The move signals an end to the ice age in relations that began five years ago when Donald Trump moved into the White House.

Cuba’s foreign ministry reacted with a statement describing the measures as “one limited step in the right direction”.

The State Department announcement also prompted pushback from political players such as New Jersey Sen. Bob Menendez, the Cuban American Democrat in charge of the Senate Foreign Relations Committee. In a tweet, he called the measures a “wrong message to the wrong people, at the wrong time and for all the wrong reasons.”

The administration “is working expeditiously” to implement the new rules, the State Department statement said, signaling that political pushback won’t stop it.

Pushed by a migratory crisis?

Biden promised during his campaign that he would remove Trump sanctions against Cuba, but he did not take any substantial action in his one-and-half years in office. Now, his hand seems to have been forced by a migratory crisis. The move, “in line with our national security interests”, according to the State Department, comes as a record number of Cuban migrants are reaching the U.S. border, after pandemic restrictions and U.S. economic warfare sent the Cuban economy reeling. In April alone, nearly 90,000 Cuban migrants arrived at the U.S. border, breaking records set during the Mariel boat lift of 1980; Cubans are currently outnumbering Central American migrants.

“The Cuban people are confronting an unprecedented humanitarian crisis — and our policy will continue to focus on empowering the Cuban people to help them create a future free from repression and economic suffering,” the State Department said.

The U.S. government agreed in April to resume migratory talks between the two governments, with a first meeting on April 21. During the talks, Cuban officials pointed out that the U.S. State Department has been granting less than the minimum 20,000 visas a year it had promised during the Obama administration.

As part of the package, the Biden administration now reinstates the Cuban Family Reunification Parole program, and continues to ramp up visa processing at the U.S. consulate in Havana, “making it possible for more Cubans to join their families in the United States via regular migration channels”. The consulate in Havana resumed limited immigrant visa processing on May 3, but the bulk of visa applications by Cubans are still processed at the U.S. embassy in Guyana. Cubans seeking visas have been forced to travel to Guyana first.

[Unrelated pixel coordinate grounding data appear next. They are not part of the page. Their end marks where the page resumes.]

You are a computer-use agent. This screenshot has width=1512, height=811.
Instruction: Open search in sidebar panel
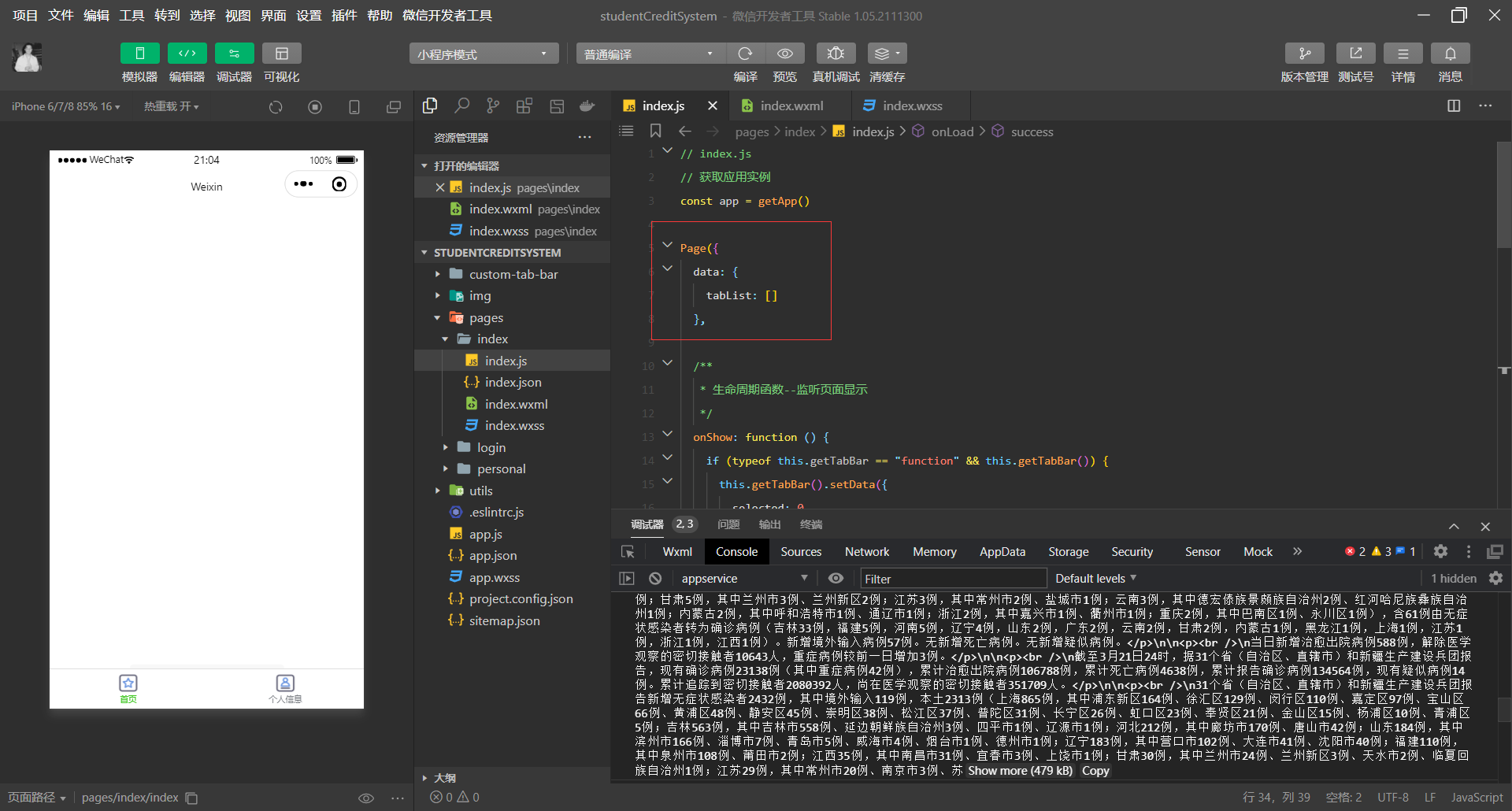[x=462, y=106]
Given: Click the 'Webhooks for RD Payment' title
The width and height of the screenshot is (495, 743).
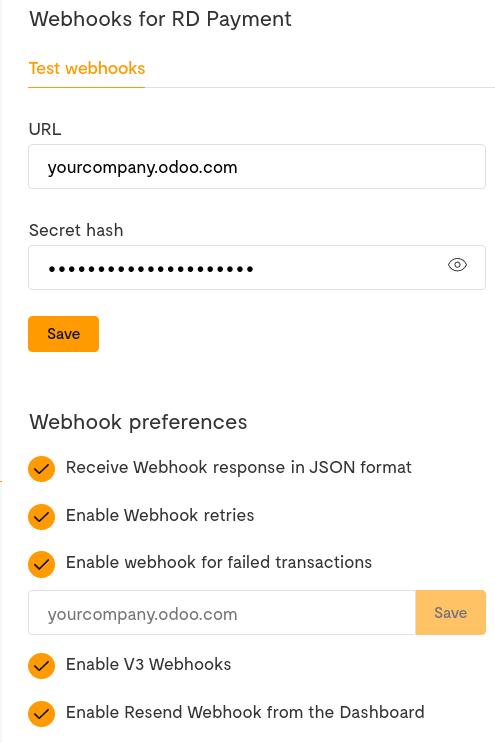Looking at the screenshot, I should coord(160,19).
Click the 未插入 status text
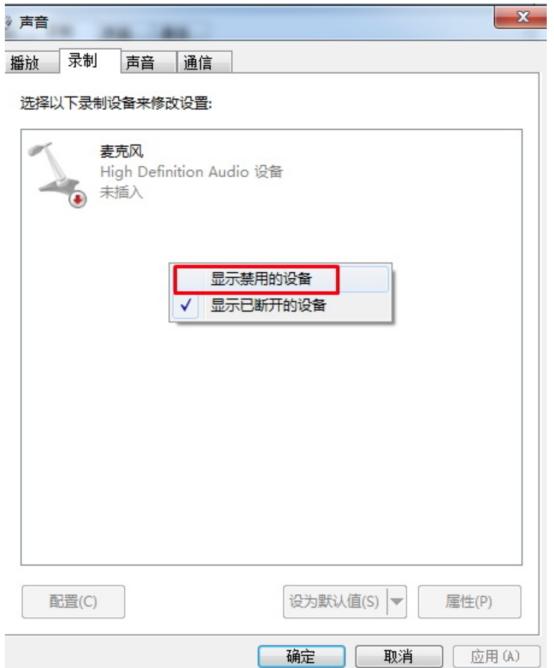Image resolution: width=554 pixels, height=668 pixels. pos(121,192)
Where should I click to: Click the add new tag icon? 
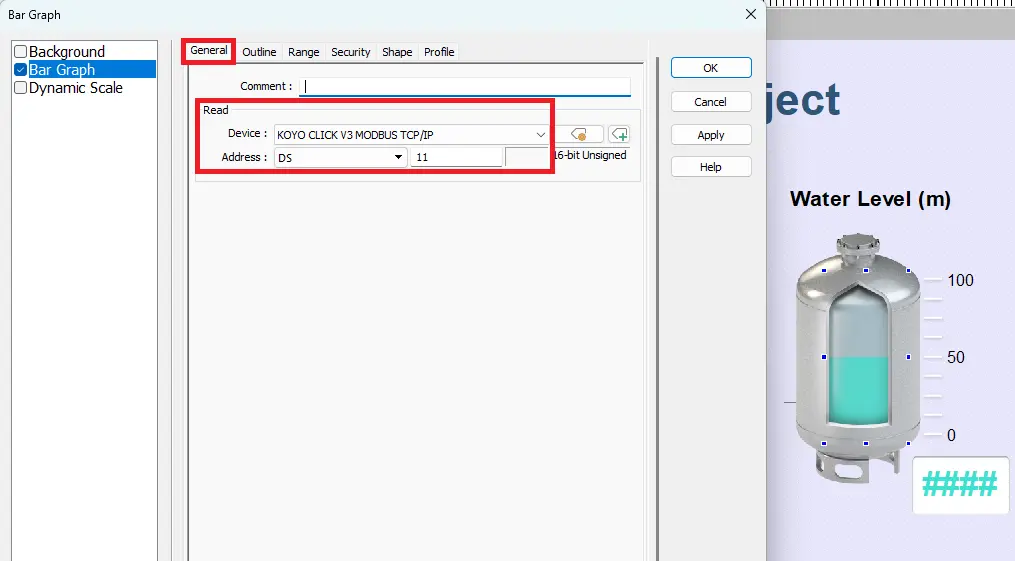(x=619, y=134)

Benefiting private entrepreneurs

Easier visa applications for Cubans aside, the measures are mostly benefiting private businesses in Cuba, with increased flights and some easing of travel restrictions for Americans, and allowing entrepreneurs access to U.S. resources. They include:

• Travel-easing measures, including allowing scheduled and charter flights to provincial airports, after the Trump administration limited U.S. scheduled flights to Havana. Group people-to-people travel (but not individual travel) will be reinstated, as will be group educational travel, as well as travel to some professional meetings and professional research, such as to investigate expanded Internet access and remittance processing, and to provide support to Cuban entrepreneurs.

• Easing restrictions on private businesses in Cuba, including allowing access to U.S. Internet services, expanded cloud technology, application programming interfaces, and e-commerce platforms, as well as support for new avenues for electronic payments for Internet-based business. The new rules explicitly allow U.S. business activities with private Cuban entrepreneurs, through microfinance and training, and electronic payments. They seem to imply direct banking relations with businesses in Cuba and remittances going directly to finance institutions in Cuba, which would open up new spaces for U.S. business

• The remittance cap of $1,000 per quarter is removed, and “donative remittances” to Cuban entrepreneurs will be allowed, but the restrictions on working with state entity Fincimex apparently remain.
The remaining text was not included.